Mini disclaimer: I am not a doctor nor am I certified in any way shape or form, but I am in a super happy marriage that is no where near perfect.
When you fall in love with someone, nothing feels as good when you receive the same love back. Who wants to be in a 70% – 30% relationship? Not many of us. Despite the idea of self-respect, sometimes we may just settle because we think we can’t or won’t do any better. I am going to share some essential tips we as a couple live by to keep our relationship happy, healthy and fulfilling.
Tip 1: Communication is key. One of the top keys to strengthening your relationship is so take a minute and talk. Let your partner know how you’re feeling, what’s been on your mind that’s been bothering you. Ask your love how they feel too. Find out if that smile is genuine, are they getting enough sleep, if not, what can you do to help ease them? If you both have super busy schedules, don’t fret, all you need is a few minutes to talk and recoup. Don’t be afraid to reach out through text too, no difference, it will still be positive and personal. An entire argument can be prevented by one simple check in conversation.
Tip 2: Sex is important, but Intimacy is Gold. There is definitely a difference between intimacy and sex. Sex is an action, it is the very psychical act of intercourse. Sex is pleasure, it can be a healthy stress reliever and a form of exercise even. Though, after that climax, what happens next? You can’t take that feeling to work with you, once it’s over , it’s just over. Intimacy is not that simple , intimacy is closeness, touch, sweet sayings and words. While you’re starting your day, and you see your partner rushing breakfast for the kids, come behind them, hug them close, sneak a sweet I- love- you, you’re- awesome- kiss. Take a minute to tell your mate how beautiful or handsome they look that day. If you are in a long distance relationship ,get creative. Surprise them with a hand written letter in the mail, take a lighter and slightly burn/toast the edges to give it some pizazz. Perhaps spray it with your favorite and most enticing perfume or cologne. Slip a note in their wallet or purse, expressing something you love about them. Sit together more during movie nights, that non-sexual, physical contact can mean the world to you both, especially after a long challenging day. Don’t be afraid to ask or offer a random foot rub as messages can also be very romantic. Hold hands. If you’re in a LDR (long distance relationship) , don’t let that stop you, you can still enjoy a movie night through video chat and picking a Netflix movie maybe.

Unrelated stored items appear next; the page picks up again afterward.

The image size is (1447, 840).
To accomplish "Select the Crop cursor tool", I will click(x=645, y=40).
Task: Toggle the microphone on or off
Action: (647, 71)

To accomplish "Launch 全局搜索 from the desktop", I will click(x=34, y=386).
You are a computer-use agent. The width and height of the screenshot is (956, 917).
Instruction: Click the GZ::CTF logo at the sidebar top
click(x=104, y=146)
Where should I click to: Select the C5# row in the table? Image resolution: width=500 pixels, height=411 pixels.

Tip 3: Keep date nights going. So you’ve committed or have gotten married, that doesn’t mean that the fight is over and the courting isn’t necessary anymore. Sometimes, couples can get all wrapped up in life and forget to sit back and smell the flowers. We may forget how to make our mates feel loved and special like before. Date nights or virtual date nights can be a wonderful way to keep that spark at its brightest. Date nights can help remind you two of why made you both fell in love in the beginning. You take a moment to see your mate instead of just your kids mom or dad, you see your love, your babe just like before.
Tip 4: Show some support. With the hustle and bustle of everyday life, our plates can become quite heavy. If you see your partner struggling with the laundry after work, offer a helping hand. Helping your mate and making their work load lighter is a wonderful way to show support and that you love them. If you are super tired after school, its OK to ask for help with the dishes, maybe even do them together. If you feel that your mate is not being as helping as they could, be comfortable enough to talk about and ask for help, it does not make you a selfish person. If your long distance partner is regularly taking time out to come visit you, do your part and do the same, at least front the traveling bill to show you also care just as much.
Tip 5: Create boundries.
It is perfectly ok for you and your mate to have alone time. Its healthy to be apart sometimes and have a separate group of friends. Having mutual friends is also good too. Giving each other time to breathe, vent and miss one another can be super healthy for the your loving Union .
To be in a committed relationship, is a lot of work and should always be even. Treat your love as you’d like to be, lead the example. If you feel that it may not be the case, perhaps you should have a sit down and see if your feelings are really mutual. Never settle for less and cheat yourself out of a happy and healthy relationship.